The World Wide Fund for Nature (WWF) is an international non-governmental organization founded on April 26 1961, and is working on issues regarding the conservation, research and restoration of the environment, formerly named the World Wildlife Fund, which remains its official name in Canada and the United States. It is the world’s largest independent conservation organization with over 5 million supporters worldwide, working in more than 100 countries, supporting around 1,300 conservation and environmental projects. WWF is a foundation.
The group’s mission is “to stop the degradation of the planet’s natural environment and to build a future in which humans live in harmony with nature.” Currently, much of its work focuses on the conservation of three biomes that contain most of the world’s biodiversity: oceans and coasts, forests, and freshwater ecosystems. Among other issues, it is also concerned with endangered species, pollution and climate change.
WWF-India Secretariat is an autonomous office based in New Delhi.

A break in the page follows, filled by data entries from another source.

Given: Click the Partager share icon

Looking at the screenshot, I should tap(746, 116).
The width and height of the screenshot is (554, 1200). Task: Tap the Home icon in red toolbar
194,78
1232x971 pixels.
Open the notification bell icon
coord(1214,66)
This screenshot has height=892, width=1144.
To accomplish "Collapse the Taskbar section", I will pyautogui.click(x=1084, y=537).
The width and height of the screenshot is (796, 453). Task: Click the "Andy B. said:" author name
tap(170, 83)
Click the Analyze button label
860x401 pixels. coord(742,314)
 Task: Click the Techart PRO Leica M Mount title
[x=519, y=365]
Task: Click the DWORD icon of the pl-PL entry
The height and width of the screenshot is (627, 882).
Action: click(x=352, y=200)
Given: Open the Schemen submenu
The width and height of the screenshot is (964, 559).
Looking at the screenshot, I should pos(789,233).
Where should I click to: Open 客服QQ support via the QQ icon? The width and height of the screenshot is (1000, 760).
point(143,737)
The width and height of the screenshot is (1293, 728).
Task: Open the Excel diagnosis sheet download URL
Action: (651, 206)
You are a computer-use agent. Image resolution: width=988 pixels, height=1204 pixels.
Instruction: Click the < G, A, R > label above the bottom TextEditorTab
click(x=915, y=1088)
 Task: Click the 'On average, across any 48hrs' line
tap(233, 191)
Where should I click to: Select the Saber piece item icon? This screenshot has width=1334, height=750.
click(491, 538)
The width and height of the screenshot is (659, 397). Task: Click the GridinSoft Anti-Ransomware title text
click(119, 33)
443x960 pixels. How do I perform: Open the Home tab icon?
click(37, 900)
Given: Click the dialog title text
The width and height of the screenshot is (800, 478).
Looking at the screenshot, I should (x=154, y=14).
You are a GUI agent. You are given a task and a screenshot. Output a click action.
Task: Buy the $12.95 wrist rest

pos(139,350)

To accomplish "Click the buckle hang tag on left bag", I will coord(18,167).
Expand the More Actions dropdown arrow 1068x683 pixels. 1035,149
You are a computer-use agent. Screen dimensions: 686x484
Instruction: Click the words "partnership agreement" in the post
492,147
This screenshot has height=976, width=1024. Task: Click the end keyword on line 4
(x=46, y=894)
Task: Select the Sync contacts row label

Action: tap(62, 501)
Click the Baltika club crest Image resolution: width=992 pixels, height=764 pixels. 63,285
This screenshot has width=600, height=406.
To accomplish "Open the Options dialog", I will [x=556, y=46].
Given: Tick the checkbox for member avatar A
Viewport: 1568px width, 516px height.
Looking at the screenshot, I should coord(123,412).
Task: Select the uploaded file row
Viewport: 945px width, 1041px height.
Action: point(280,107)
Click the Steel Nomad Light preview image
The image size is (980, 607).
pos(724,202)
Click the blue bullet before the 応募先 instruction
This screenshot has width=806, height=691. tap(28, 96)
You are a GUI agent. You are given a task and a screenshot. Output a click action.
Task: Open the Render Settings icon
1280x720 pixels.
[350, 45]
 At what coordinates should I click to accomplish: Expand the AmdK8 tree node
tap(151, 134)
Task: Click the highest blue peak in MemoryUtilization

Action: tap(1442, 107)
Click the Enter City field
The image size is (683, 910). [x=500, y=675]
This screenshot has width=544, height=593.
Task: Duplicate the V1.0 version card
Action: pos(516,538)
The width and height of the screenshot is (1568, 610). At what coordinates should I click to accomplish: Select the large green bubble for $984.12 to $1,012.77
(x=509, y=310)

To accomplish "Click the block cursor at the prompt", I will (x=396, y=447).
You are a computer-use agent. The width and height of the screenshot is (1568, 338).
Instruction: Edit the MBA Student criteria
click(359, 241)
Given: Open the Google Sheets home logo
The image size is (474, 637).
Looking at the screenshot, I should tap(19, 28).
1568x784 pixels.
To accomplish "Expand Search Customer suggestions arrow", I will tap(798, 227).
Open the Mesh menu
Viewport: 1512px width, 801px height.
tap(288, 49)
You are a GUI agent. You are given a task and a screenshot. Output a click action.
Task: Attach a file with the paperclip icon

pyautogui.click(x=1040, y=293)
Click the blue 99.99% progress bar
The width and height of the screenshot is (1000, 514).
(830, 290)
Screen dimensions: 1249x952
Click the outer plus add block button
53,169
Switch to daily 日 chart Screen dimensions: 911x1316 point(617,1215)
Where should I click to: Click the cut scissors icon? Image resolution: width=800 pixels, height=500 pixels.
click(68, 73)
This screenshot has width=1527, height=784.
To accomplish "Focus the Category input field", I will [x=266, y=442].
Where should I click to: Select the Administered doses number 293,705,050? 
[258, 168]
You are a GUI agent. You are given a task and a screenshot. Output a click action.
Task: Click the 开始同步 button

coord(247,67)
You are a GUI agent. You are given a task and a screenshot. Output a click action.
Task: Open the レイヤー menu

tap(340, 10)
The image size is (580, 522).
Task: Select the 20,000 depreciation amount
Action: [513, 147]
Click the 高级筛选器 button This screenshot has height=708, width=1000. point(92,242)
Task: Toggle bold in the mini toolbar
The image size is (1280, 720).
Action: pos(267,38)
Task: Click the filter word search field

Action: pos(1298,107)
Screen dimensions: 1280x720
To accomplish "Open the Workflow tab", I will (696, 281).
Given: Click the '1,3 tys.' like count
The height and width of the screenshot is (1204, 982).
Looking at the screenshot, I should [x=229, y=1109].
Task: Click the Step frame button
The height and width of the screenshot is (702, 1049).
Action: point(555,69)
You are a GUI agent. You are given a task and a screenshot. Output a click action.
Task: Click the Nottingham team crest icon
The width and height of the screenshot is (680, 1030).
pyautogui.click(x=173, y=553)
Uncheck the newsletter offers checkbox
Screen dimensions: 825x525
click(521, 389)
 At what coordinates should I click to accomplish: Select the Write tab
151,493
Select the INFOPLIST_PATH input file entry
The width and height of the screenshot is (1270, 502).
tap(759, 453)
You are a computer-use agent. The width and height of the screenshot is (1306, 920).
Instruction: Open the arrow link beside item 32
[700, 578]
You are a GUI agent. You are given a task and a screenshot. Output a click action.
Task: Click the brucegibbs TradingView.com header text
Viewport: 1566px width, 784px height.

WWF International is located at Gland in Switzerland. A specialist office in Brussels works on the policies and activities of the European Union, while a second office in Washington DC, works with global institutions involved with international economic issues, such as the World Bank.
The idea for a fund on behalf of endangered animals was initially proposed by Victor Stolan to Sir Julian Huxley. This proposal led Huxley to put Stolan in contact with Max Nicholson, a person that had had thirty years of experience of linking progressive intellectuals with big business interests through the Political and Economic Planning think tank. Nicholson thought up the name of the organization.
WWF was conceived on 29 April 1961, under the name of World Wildlife Fund, and its first office was opened on 11 September that same year in Morges, Switzerland. Godfrey A. Rockefeller also played an important role in its creation, assembling the first staff. Its establishment marked with the signing of the founding document called Morges Manifesto that lays out the formulation ideas of its establishment.
In 1986, the organization changed its name to World Wide Fund for Nature, to better reflect the scope of its activities, retaining the WWF initials. However, it continues to operate under the original name in the United States and Canada.
In order to conserve India’s ecological security, WWF-India has adopted the following steps:
- Ensuring conservation of the country’s biodiversity, major ecosystems and critical landscapes
- Minimizing wasteful consumption and promotion of sustainable and judicious use of natural resources by all sectors of society
- Promoting the active involvement of rural and traditional communities in the sustainable management and conservation of natural resources
- Working towards reduction in the impact of climate change
- Minimizing pollution, reducing the use of toxic chemicals and ensuring improved management of toxic waste
- Enhancing active participation of all sections of society in nature conservation and environmental protection through environmental education, awareness and capacity-building
- Ensuring that environmental principles are integrated into development planning, policy and practices
- Promoting environmental governance through legislation, policy and advocacy
WWF’s current strategy for achieving its mission specifically focuses on restoring populations of 36 species (species or species groups that are important for their ecosystem or to people, including elephants, tunas, whales, dolphins and porpoises), and ecological footprint in 6 areas (carbon emissions, cropland, grazing land, fishing, forestry and water).
The only giant panda residing in the Western world at that time, along with its physical features and status as an endangered species, panda is seen to serve the need of a strong recognizable symbol of the organization. Moreover, the organization also needs an animal that would have an impact in black and white printing. The logo was then designed by Sir Peter Scott from the preliminary sketches made by a Scottish naturalist, Gerald Watterson.